Net sales for the quarter ended March 31, 2010 increased approximately $4,208,000, or 4%, from the previous quarter ended December 31, 2009, despite an approximate $6,800,000 decline in sales from Globe Metais as a result of the sale of our Brazilian manufacturing operations to Dow Corning. Our average selling price of silicon metal declined by 8% versus the previous quarter primarily as a result of an increase in material shipped at cost to Dow Corning from the Alloy joint venture and a reduction in volume from calendar 2009 above market contracts, which had only modest carryover volume in the current quarter and were fully satisfied by the end of the quarter.
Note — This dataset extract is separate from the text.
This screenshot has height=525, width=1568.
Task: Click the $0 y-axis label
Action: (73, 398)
The average price of silicon-based alloys increased 4% in the quarter as ferrosilicon prices began to rise and we focused on specialty grade product. Tons shipped in the quarter increased 7% as customer demand continues to accelerate. Silicon metal tons shipped increased 7% and silicon-based alloy shipments increased 8%. Net sales increased $36,340,000, or 48%, over the same quarter in the prior year primarily due to increased customer demand, partially offset by a decline in sales of approximately $6,000,000 from Globe Metais.
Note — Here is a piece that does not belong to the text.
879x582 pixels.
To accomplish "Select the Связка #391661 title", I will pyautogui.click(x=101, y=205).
Income before provision for income taxes totaled approximately $2,796,000 in the quarter and included start-up costs described above of approximately $3,000,000. This compares to income before provision for income taxes in the preceding quarter ended December 31, 2009 of approximately $30,500,000, which included a pre-tax gain of approximately $23,368,000 from the sale of our Brazilian manufacturing operations, and a $952,000 pre-tax profit in the same quarter in the prior year.

On April 1, 2010, we purchased all of the ownership interests in Core Metals Groups Holdings LLC (Core Metals), a Delaware limited liability company, for $52,000,000 in cash, including $15,329,000 borrowed under our senior revolving credit facility. The purchase price is subject to customary post-closing adjustments for changes in working capital and related matters. Core Metals is a leading producer, marketer, and distributor of ferroalloys and specialty materials for the North American steel and foundry industry. The acquisition was made to strengthen our growing ferrosilicon business and expand the line of products and services we offer to steel markets around the world. Core Metals will be included in our GMI reportable segment. For the fiscal third quarter ended March 31, 2010, we incurred $521,000 in selling, general and administrative expenses related to the Core Metals acquisition.
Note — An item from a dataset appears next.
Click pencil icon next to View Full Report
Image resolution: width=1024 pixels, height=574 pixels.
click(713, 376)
On April 7, 2010, the Company sold Masterloy Products Company (Masterloy), an unlimited liability company located in Ontario, Canada, for $3,000,000 in cash. Masterloy was acquired in connection with our acquisition of Core Metals. Masterloy is a producer of ferrovanadium and ferromolybdenum, an ancillary business we do not consider critical to our fundamental business strategy.

17

Outlook

Demand for our products continues to increase as customers experience continued end market growth. As demand continues to improve, the spot price for silicon metal and silicon-based alloys has risen, a trend which we anticipate to continue. However, we expect our average selling price of silicon metal to decline modestly in our fiscal fourth quarter ending June 30, 2010 as we ship a higher volume of material under a long-term, low-priced contract with Dow Corning, which expires on December 31, 2010.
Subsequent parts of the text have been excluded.